Meta breached your privacy for the sake of adverts — and has been fined $1.3bn as a result

The owner of FaceBook, Meta, has been ordered to pay $1.3 billion in a massive fine after it was discovered that the company was sending its user’s data from Europe to the United States.

The fine, according to the BBC,  comes from Irelands Data Protection Commission (DPC), and is the “largest imposed under the EU’s General Data Protection Regulation privacy law.”

It’s all down to the EU’s GDPR rules that companies have to comply with if they want to do business within the European Union, and want to transfer user data out of Europe.

Big problem, big fine

The breaches in question see Meta send EU residents’ data to the US, where EU regulatory boards are worried that it will be seen and used by US intelligence and leave users open to the US’s less stringent privacy laws.

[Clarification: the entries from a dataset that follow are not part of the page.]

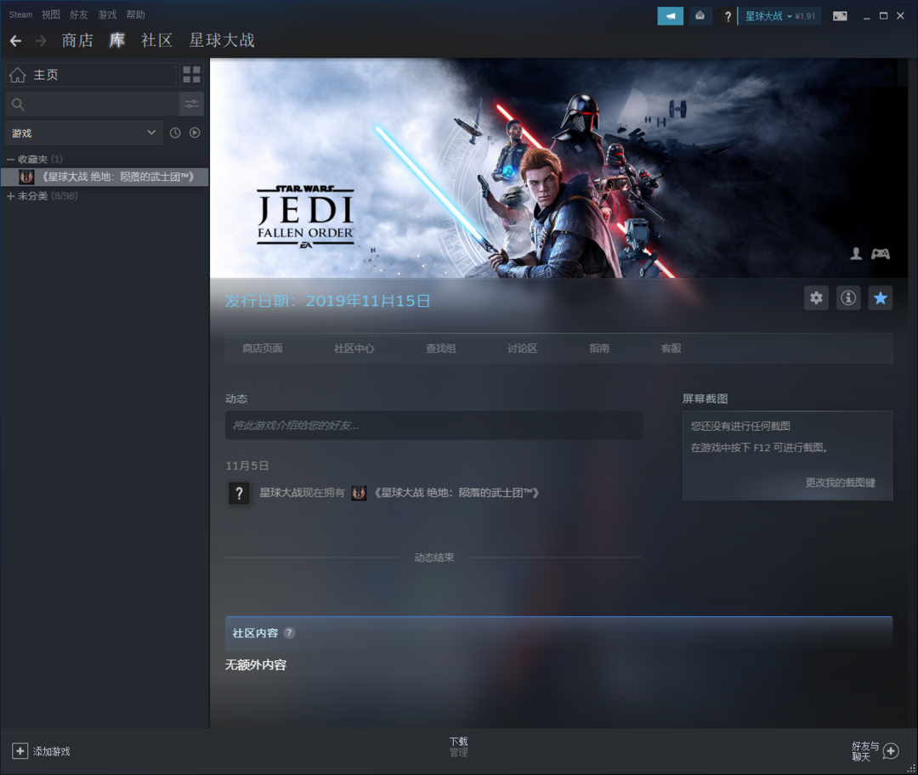Expand the 未分类 section

pyautogui.click(x=11, y=196)
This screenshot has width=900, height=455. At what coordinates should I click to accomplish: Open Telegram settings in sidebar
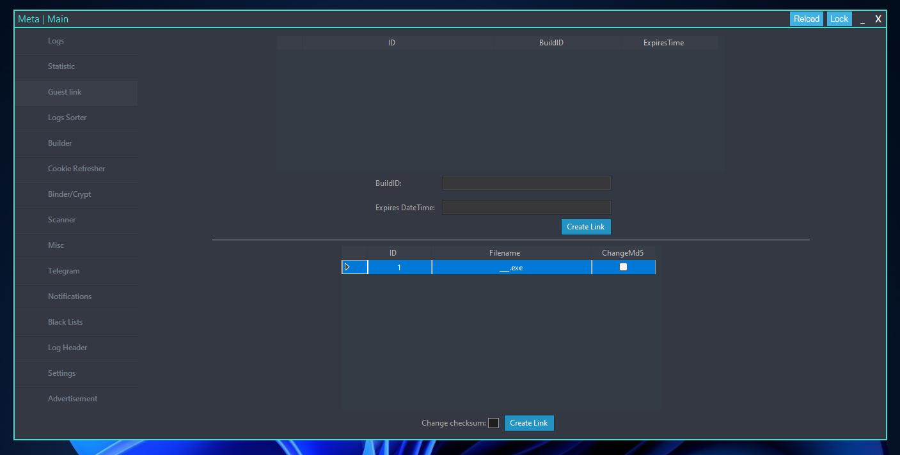pyautogui.click(x=64, y=271)
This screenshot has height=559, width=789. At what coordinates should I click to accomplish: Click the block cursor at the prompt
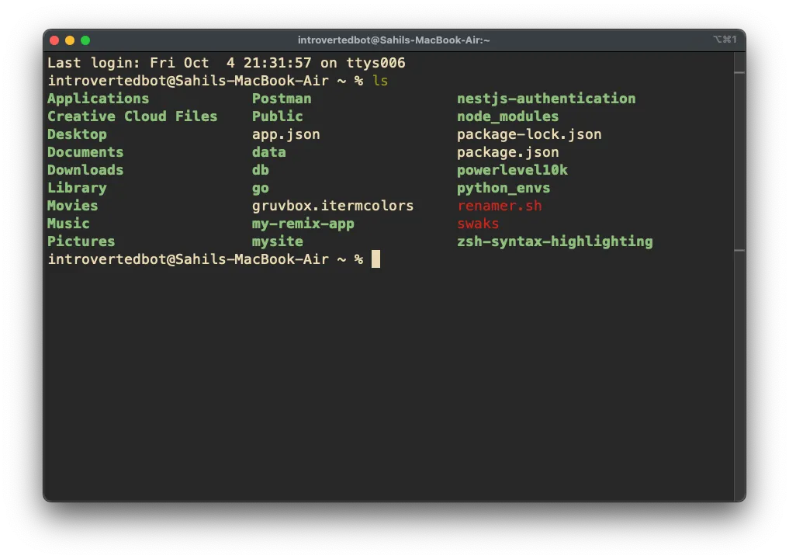tap(375, 259)
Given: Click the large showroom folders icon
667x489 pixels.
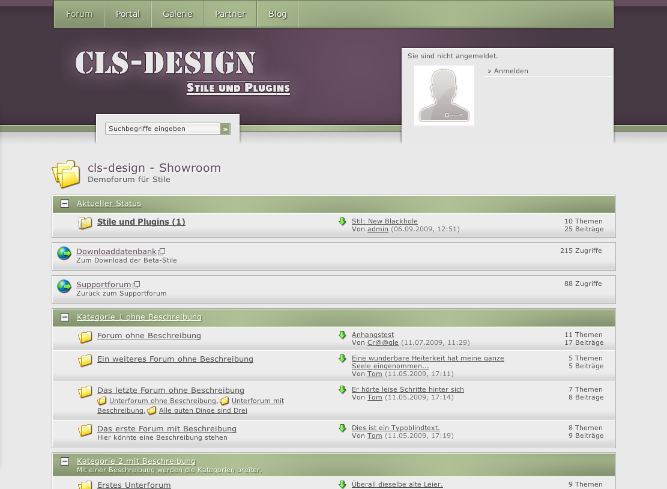Looking at the screenshot, I should (66, 174).
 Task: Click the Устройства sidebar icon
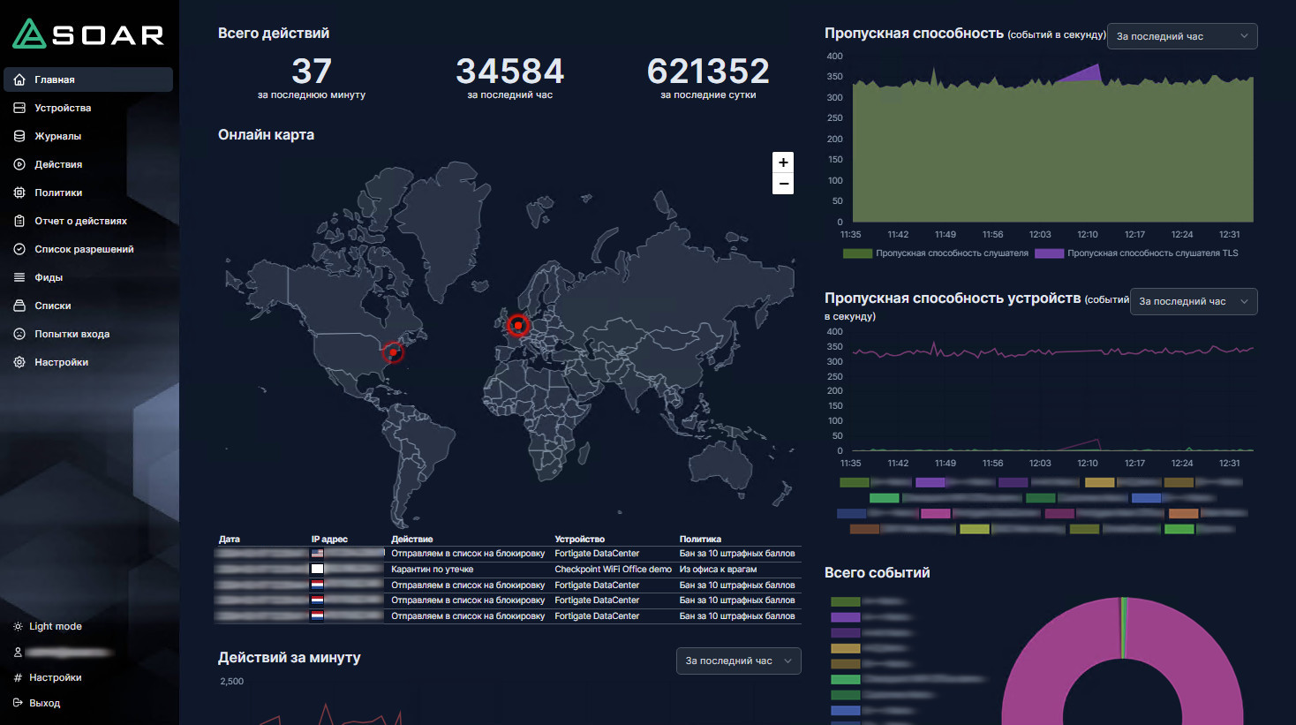coord(19,108)
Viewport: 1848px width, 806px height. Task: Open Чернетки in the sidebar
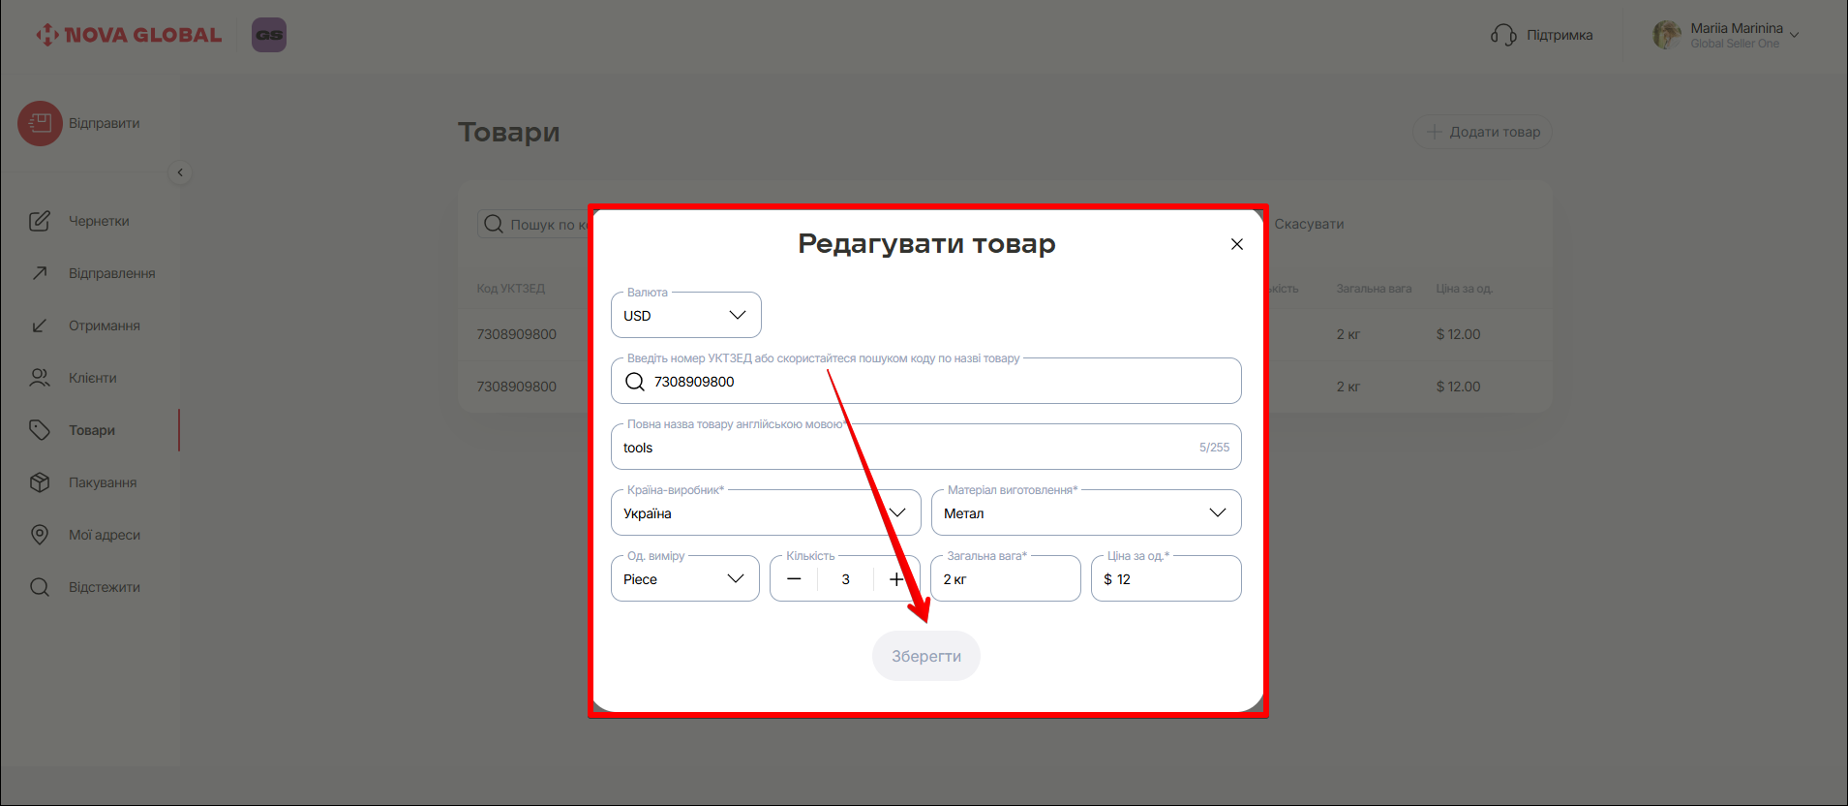98,221
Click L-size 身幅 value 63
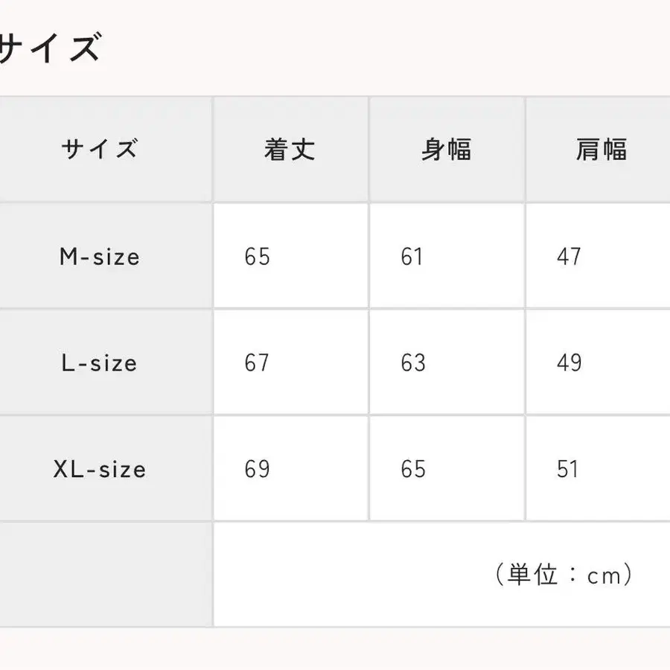The height and width of the screenshot is (670, 670). point(413,364)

Facebook and Meta use SSC, or ‘standard contractual clauses’ that store data and allow it to be sent from Europe to the US. Meta says that “We are therefore disappointed to have been singled out when using the same legal mechanism as thousands of other companies looking to provide services in Europe.” The data was being transferred for ad use.

Those SSCs have been allowed by the European Court of Justice (ECJ), as long as there were sufficient protections in place for EU residents’ data – it is here that Meta has been found lacking.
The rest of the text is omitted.